* **REQUIREMENT**:
Only one portion of the data is to be written out: from the line bearing "You are a computer-use agent. Image" through the line bearing "Image resolution: width=1216". Write it exactly as it appears.

* **TASK INPUT**:
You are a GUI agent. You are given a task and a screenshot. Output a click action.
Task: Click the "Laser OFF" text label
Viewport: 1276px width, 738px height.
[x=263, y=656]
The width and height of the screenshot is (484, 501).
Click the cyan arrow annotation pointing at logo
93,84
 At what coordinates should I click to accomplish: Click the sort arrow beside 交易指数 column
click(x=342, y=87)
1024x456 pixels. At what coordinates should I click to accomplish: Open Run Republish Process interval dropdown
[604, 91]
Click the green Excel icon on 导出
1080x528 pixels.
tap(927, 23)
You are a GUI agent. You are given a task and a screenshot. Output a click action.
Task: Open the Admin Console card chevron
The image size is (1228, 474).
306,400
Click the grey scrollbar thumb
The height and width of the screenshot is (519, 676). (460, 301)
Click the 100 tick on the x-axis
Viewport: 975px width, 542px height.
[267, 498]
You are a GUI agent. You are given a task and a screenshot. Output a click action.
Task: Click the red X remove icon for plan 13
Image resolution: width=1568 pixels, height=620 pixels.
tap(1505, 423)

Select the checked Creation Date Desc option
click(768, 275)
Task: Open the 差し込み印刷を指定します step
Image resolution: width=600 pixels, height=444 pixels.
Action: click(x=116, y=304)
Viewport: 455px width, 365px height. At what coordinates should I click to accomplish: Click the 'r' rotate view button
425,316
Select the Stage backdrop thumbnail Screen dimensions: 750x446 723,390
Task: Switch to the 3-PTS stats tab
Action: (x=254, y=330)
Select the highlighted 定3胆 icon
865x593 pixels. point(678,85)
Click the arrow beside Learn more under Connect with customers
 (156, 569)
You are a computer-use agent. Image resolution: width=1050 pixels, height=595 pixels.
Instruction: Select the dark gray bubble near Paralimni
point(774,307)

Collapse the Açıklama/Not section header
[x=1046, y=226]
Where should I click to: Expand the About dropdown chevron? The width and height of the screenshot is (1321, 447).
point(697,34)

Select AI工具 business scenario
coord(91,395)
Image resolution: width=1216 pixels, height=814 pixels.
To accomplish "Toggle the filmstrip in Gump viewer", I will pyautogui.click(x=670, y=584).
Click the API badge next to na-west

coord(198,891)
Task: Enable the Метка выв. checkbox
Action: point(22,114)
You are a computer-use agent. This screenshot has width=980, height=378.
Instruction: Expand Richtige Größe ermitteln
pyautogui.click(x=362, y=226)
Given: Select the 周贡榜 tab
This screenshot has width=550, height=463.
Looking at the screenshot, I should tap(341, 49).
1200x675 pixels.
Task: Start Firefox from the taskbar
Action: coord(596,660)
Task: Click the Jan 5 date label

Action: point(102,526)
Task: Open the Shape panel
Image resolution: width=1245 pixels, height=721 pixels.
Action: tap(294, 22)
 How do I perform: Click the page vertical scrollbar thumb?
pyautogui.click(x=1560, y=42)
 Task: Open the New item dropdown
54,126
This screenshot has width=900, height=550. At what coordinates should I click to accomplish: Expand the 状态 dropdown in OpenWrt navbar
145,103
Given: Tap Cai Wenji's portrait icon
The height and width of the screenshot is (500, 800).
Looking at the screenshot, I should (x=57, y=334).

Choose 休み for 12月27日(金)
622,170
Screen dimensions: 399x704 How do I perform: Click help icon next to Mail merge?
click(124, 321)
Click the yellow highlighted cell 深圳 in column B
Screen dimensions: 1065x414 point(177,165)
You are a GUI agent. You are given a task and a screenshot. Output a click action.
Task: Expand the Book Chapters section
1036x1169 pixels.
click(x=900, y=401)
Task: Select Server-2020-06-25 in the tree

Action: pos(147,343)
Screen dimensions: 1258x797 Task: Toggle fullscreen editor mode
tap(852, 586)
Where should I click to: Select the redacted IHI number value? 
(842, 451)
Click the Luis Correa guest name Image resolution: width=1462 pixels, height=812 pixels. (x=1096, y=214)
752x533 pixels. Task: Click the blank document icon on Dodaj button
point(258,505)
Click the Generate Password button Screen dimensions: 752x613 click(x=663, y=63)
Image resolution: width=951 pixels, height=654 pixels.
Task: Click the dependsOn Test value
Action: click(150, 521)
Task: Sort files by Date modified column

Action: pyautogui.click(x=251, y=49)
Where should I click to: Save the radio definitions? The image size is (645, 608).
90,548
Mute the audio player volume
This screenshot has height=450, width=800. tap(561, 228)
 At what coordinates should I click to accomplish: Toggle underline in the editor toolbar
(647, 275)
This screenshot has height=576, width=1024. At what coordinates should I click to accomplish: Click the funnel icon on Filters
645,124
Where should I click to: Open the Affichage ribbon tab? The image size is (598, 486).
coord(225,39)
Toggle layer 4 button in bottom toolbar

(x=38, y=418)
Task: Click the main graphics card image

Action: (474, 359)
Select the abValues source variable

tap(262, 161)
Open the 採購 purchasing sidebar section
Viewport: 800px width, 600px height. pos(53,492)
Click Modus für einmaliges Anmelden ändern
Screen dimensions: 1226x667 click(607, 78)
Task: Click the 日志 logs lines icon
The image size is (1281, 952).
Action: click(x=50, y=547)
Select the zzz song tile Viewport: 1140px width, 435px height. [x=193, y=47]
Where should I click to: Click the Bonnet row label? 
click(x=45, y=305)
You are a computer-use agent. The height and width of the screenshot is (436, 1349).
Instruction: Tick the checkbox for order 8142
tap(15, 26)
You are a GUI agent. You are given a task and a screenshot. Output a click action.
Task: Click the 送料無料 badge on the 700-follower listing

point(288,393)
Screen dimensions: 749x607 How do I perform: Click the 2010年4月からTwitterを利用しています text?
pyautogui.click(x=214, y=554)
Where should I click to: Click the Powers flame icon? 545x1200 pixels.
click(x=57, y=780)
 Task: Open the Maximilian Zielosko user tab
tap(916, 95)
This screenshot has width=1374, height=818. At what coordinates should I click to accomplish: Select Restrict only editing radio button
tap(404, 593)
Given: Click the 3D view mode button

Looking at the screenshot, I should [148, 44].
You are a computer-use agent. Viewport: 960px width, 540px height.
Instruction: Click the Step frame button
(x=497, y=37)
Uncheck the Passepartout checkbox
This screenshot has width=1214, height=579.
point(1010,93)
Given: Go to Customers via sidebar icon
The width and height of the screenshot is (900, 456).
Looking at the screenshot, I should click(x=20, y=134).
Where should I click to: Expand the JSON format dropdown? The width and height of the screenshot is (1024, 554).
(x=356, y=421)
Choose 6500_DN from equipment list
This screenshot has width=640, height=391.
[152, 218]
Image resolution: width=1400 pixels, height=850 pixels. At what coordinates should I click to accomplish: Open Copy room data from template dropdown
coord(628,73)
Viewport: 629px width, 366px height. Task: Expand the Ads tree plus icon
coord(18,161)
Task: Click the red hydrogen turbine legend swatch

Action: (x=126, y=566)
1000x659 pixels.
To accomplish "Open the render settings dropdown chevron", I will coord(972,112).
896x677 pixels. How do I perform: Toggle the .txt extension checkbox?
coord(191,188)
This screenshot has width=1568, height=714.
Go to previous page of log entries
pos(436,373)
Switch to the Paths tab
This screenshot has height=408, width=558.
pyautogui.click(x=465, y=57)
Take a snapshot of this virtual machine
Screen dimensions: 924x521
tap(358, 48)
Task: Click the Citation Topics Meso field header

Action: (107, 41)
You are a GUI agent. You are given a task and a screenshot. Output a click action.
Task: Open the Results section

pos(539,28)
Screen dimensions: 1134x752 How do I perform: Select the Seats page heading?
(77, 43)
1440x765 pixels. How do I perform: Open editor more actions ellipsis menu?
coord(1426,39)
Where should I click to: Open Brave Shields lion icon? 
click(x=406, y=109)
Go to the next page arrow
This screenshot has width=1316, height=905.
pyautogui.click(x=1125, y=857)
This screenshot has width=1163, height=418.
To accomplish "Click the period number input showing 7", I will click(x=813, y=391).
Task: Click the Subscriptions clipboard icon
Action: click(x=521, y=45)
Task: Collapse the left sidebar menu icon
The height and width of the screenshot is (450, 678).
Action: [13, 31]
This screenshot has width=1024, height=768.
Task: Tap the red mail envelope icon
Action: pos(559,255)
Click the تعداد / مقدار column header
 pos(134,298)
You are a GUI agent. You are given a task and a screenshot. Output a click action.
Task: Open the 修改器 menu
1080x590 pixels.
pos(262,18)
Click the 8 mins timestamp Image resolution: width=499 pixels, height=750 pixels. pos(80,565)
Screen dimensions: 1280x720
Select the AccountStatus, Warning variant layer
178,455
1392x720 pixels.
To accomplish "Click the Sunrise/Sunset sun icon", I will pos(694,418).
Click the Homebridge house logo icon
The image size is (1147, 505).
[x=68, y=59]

* **EXERCISE RESULT**:
You are a computer-use agent. Image resolution: width=1050 pixels, height=595 pixels.
Instruction: Select the dark gray bubble near Paralimni
point(774,307)

Collapse the Açıklama/Not section header
[x=1046, y=226]
Where should I click to: Expand the About dropdown chevron? The width and height of the screenshot is (1321, 447).
point(697,34)

Select AI工具 business scenario
coord(91,395)
Image resolution: width=1216 pixels, height=814 pixels.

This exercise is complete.